## WHAT THE TASK ASKS
Take each line below that has "agent" and copy it.

## RECORDS SHOWN
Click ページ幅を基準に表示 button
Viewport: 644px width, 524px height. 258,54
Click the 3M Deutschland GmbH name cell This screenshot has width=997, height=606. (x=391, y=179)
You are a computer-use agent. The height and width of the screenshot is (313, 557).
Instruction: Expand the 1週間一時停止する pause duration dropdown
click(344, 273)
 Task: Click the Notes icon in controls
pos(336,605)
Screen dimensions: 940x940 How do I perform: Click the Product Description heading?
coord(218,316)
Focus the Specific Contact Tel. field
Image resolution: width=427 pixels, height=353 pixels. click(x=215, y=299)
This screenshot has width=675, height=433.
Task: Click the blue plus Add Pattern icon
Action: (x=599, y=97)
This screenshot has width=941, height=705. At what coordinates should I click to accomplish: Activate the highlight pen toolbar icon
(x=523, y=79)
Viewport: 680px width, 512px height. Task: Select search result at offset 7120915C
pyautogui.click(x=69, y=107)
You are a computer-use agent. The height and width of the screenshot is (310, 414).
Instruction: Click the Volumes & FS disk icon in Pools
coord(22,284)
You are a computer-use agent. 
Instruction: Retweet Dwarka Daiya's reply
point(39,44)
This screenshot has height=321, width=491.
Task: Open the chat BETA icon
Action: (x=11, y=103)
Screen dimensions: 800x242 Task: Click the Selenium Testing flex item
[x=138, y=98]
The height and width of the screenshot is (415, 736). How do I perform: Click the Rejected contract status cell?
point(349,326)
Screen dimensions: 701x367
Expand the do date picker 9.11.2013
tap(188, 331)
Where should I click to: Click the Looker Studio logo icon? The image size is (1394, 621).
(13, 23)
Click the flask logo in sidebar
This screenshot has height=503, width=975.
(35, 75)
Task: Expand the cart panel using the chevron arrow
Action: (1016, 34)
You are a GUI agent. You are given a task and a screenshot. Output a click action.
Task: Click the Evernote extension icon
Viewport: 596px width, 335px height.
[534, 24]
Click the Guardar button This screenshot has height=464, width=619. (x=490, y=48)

## TASK SOLUTION
You are a computer-use agent. The height and width of the screenshot is (313, 557).
You are a computer-use agent. The height and width of the screenshot is (310, 414).
You are a computer-use agent. 
You are a GUI agent. You are given a task and a screenshot. Output a click action.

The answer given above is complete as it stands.